Reklama

Polityka obronna

3 proc. PKB na obronność w NATO coraz bliżej

szczyt nato w waszyngtonie
Szczyt NATO w Waszyngtonie (2024).
Autor. NATO North Atlantic Treaty Organization/Flickr/CC BY-NC-ND 2.0

Świadomość rosyjskiego zagrożenia sprawia, że coraz więcej państw należących do NATO zgadza się na zwiększenie wydatków na zbrojenia. Próg 2 proc. PKB został przekroczony już przez zdecydowaną większość członków. Przyszedł moment na ustanowienie kolejnego celu, a ten może być osiągnięty już w 2030 roku.

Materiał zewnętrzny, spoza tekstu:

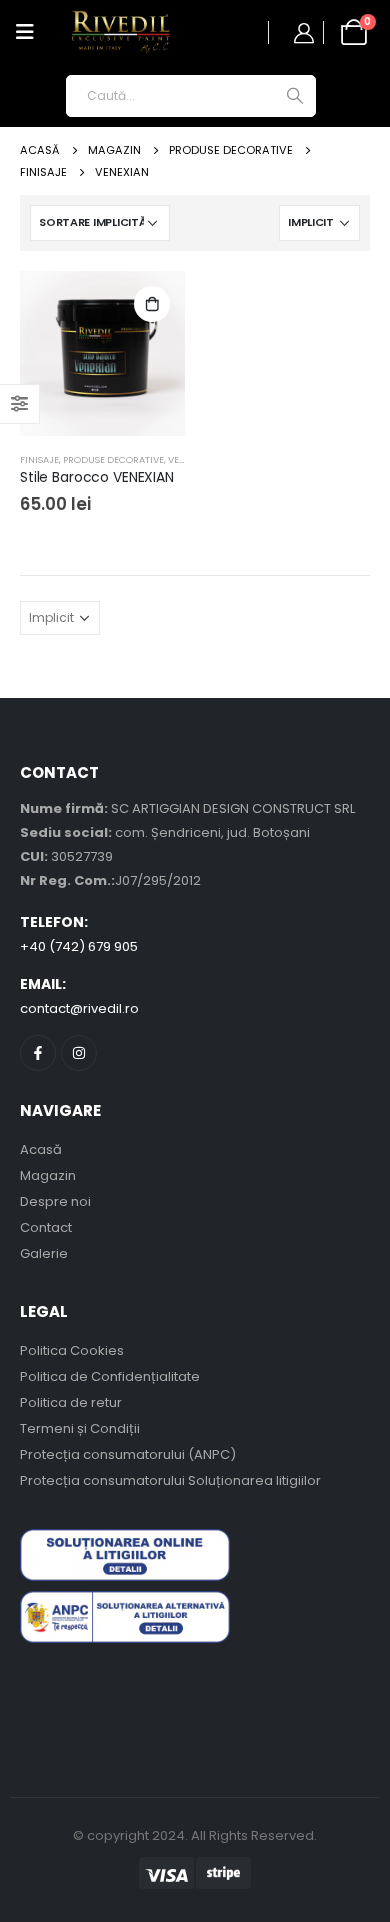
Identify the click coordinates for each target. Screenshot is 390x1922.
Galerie (44, 1253)
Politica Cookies (72, 1350)
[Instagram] (79, 1053)
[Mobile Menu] (25, 32)
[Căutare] (294, 96)
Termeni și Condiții (80, 1428)
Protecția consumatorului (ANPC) (128, 1454)
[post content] (102, 353)
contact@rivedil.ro (79, 1008)
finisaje (39, 459)
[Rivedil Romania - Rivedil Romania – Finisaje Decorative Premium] (121, 32)
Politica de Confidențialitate (110, 1376)
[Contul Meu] (304, 33)
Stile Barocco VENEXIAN (97, 477)
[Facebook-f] (38, 1053)
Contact (46, 1227)
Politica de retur (71, 1402)
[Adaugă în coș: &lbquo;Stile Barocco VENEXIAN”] (152, 304)
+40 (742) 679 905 (79, 946)
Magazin (48, 1175)
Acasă (41, 1149)
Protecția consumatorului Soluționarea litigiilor (170, 1480)
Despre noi (55, 1201)
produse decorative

W chwili obecnej 23 państwa należące do Sojuszu Północnoatlantyckiego (z 32 członków NATO) przeznaczają co najmniej 2 proc. Produktu Krajowego Brutto na wydatki związane z obronnością. Realizują w ten sposób postanowienia szczytu sojuszu z walijskiego Newport z 2014 roku, które obligowały państwa do przeznaczania wyznaczonego minimum do 2024 roku. Choć ostatecznie nie wszyscy członkowie NATO wywiązali się z powyższych zobowiązań (m.in. Włochy czy Hiszpania) to coraz więcej wskazuje na to, że sojusz w najbliższym czasie zadecyduje o kolejnym podwyższeniu wydatkowej poprzeczki.

Reklama

Szczyt NATO w Hadze przełomowy?

Według informacji podanych przez „Financial Times” podczas przyszłorocznego szczytu Sojuszu Północnoatlantyckiego, który będzie miał miejsce w czerwcu w holenderskiej Hadze, może zapaść decyzja o tym, że kraje NATO będą zobligowane do wydawania co najmniej 3 proc. PKB na obronność. Taki pomysł miał być omawiany podczas ostatniego spotkania ministrów spraw zagranicznych państw sojuszu, które odbyło się w dniach 3-4 grudnia w Brukseli.

Czytaj też

Według źródeł „FT” na stole leży kilka możliwych propozycji. Jedna z nich przedstawia pomysł krótkoterminowego zobowiązania członków NATO do osiągnięcia 2,5 proc. PKB w najbliższych latach, natomiast do roku 2030 wszyscy tworzący sojusz mieliby już przeznaczać 3 proc. na zbrojenia.

Reklama

Coraz więcej zwolenników

Kierunek, w którym podąża NATO wydaje się być zrozumiały i zgodny z linią prezentowaną przez poszczególnych polityków. Przypomnijmy, że jeszcze przed ostatnim szczytem sojuszu, do którego doszło w lipcu tego roku w Waszyngtonie, propozycję narzucenia minimum 3 proc. PKB na obronność promował prezydent Andrzej Duda.

Czytaj też

Zwolennikiem zwiększania wydatków na zbrojenia jest też Sekretarz Generalny NATO Mark Rutte. Co prawda nie zadeklarował on jednoznacznego wsparcia dla pomysłu 3 proc. PKB, ale wyraźnie ostatnio zaznaczył, że będzie naciskał na to, aby nowe wydatkowe minimum było „znacznie większe, niż dotychczasowe”.

Reklama

„Gdy spojrzymy na cele w zakresie zdolności, kiedy spojrzymy na luki, które wciąż istnieją to oczywistym jest, że przy dwóch procentach nie da się tego wszystkiego osiągnąć” – mówił w niedawnym wywiadzie dla „Financial Times”.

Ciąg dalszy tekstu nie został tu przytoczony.